# Receiver or Amplifier?



## Lazy J (Dec 21, 2008)

I currently have an older Harmon Kardon AVR-80 receiver (5.1 - 85 watts per channel) and Miller & Kriesel speakers and subwoofer (S-150THX, SS-150THX, MX-350THX). As the model numbers suggest, both the receiver and speakers are THX certified. My room is large at 13.5 x 30.

I have been pretty happy with the sound quality over the years, other than I would like more sound/effects from the rear surround speakers (not sure if the deficiency is my system or the DVD technology?). However. my receiver is going kaputs (i.e., no display lights and shutting itself off).

After doing some mid-range reciever research, I am starting to wonder if I will be happy with just a receiver, considering my room size and that the M&K speakers are 4-ohms, or do I need to bite the bullet with a lesser wattage receiver powered by a separate amplifier. My initial research suggests my pocket book would take a significant hit going this separates way!? Any input on this subject would be appreciated!

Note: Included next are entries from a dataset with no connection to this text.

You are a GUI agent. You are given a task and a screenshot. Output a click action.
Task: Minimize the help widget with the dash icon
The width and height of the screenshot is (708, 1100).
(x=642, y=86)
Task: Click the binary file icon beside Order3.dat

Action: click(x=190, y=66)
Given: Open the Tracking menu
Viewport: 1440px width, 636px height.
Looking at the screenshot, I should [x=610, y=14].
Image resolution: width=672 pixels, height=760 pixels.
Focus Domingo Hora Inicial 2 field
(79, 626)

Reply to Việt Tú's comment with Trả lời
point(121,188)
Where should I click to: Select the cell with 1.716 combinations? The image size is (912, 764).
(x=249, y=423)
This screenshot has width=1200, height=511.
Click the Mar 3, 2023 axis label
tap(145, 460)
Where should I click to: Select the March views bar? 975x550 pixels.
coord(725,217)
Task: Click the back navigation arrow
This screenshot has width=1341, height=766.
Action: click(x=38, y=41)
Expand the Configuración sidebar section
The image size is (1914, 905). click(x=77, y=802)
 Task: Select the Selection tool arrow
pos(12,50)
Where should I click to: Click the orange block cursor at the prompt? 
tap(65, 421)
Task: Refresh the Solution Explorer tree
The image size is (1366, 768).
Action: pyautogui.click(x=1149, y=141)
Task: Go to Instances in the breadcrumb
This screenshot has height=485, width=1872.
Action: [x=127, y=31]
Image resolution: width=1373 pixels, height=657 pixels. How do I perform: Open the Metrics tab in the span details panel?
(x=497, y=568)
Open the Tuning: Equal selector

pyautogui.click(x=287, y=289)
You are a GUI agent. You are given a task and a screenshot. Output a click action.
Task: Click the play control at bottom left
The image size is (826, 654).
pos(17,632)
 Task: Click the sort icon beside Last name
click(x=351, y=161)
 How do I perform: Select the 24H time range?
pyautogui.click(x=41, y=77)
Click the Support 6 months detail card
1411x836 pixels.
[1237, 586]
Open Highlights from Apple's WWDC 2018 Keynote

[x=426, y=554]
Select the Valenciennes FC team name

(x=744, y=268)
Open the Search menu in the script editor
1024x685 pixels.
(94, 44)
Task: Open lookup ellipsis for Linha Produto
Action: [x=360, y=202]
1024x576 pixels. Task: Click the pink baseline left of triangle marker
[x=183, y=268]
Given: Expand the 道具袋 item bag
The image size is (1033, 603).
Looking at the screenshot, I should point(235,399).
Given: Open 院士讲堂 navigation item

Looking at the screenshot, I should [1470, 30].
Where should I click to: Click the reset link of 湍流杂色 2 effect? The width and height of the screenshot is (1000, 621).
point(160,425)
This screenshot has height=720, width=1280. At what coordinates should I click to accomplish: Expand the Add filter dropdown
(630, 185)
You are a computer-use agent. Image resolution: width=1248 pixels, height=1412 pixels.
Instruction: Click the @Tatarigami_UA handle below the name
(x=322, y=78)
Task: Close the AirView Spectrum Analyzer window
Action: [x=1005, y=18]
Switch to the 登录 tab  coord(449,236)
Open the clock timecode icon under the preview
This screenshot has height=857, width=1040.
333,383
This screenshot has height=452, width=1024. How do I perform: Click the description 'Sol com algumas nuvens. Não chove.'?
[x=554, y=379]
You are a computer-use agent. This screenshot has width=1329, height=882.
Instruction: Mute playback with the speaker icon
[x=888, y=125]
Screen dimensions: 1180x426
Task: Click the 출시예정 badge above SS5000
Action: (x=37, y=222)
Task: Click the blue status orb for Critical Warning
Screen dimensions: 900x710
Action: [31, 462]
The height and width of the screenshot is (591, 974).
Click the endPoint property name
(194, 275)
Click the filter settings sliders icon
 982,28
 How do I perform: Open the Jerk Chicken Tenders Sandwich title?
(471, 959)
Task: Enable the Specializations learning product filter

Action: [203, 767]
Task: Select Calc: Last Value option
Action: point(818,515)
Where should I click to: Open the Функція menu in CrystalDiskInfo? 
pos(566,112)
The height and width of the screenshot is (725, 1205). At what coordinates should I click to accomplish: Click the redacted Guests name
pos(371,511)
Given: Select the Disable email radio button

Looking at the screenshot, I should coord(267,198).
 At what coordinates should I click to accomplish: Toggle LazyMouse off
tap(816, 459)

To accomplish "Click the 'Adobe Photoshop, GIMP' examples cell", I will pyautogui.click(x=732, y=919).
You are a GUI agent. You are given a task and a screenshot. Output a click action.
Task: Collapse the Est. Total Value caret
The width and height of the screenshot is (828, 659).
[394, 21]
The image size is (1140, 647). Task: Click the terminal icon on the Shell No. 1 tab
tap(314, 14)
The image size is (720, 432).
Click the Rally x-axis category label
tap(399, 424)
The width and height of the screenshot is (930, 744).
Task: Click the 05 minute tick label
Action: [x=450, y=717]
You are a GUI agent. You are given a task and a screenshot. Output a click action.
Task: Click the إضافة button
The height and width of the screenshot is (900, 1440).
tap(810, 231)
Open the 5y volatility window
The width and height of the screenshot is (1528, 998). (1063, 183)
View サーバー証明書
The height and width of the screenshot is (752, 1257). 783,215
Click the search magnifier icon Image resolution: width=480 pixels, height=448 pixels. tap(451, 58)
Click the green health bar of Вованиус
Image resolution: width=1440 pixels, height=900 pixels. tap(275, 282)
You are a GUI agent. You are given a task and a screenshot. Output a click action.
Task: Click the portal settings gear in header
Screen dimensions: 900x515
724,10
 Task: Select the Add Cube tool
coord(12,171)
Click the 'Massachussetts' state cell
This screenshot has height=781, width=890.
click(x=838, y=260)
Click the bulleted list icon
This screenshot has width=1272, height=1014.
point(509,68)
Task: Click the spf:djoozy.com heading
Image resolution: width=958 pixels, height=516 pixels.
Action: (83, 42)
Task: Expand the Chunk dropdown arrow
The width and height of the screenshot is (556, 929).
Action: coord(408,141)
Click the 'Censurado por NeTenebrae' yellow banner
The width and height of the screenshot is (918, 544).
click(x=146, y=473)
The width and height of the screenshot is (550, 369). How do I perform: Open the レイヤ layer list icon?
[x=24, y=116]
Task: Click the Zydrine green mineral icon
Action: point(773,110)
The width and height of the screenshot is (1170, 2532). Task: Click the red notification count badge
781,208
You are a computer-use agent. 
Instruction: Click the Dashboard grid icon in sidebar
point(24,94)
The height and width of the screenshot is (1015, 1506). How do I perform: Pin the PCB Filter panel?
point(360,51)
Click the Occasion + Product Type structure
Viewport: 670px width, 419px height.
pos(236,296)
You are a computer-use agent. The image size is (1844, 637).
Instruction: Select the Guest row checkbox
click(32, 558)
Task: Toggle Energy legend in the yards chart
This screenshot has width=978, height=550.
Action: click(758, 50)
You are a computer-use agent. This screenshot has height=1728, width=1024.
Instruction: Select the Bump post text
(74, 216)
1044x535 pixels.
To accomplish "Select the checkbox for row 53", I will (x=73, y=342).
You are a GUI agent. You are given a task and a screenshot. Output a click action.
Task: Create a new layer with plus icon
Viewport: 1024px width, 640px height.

Speaking of Harmon Kardon, they seem to be MIA as far as the mid-range receivers. All my research has revealed is low end and high end units. Am I missing some units?

Thus far, the stand-alone receivers I have been considering are as follows: Onkyo TX-SR-806 (concerned by the reports of how hot this unit runs?), Sony STR-DA5300ES, and the Denon AVR-3808CI.

Thanks in advance guys and/or gals! Merry X-mas!


----------



## tcarcio (Jun 27, 2007)

First welcome to the Shack... :wave: Well I would really look around and audition as many recievers as possible. It will run you a few more bucks going the seperates way but I think it is worth it. I have a pioneer elite and I use it for a preamp and then use pro audio amps such as crown and behringer. But when I just had the Pioneer alone I was pretty happy with the performance. I wanted more headroom so I went to seperates. Don't know what you want to spend but the shack store has some nice deals like this....http://www.hometheatershack.com/electronics-retailer/receivers-281053-B001BNLTYQ-Pioneer_VSX_1018AH_71_Channel_AV_Receiver.html Is it obvious that I like Pioneer.....:yes: Good luck and take your time and get what is best for you...:wave:


----------



## tonyvdb (Sep 5, 2007)

Hi Jon, Welcome aboard.

You are correct HK does seem to be missing with regards to the upper end receivers. Onkyo is a fine receiver but go with the 805 not the 806 the reasons are explained here. Heat is a concern with any receiver that has as much to offer as the Onkyo. The concerns stated on the Amazon reviews seem to be unfounded as I have one and so does several others on here and non of us have had any problems.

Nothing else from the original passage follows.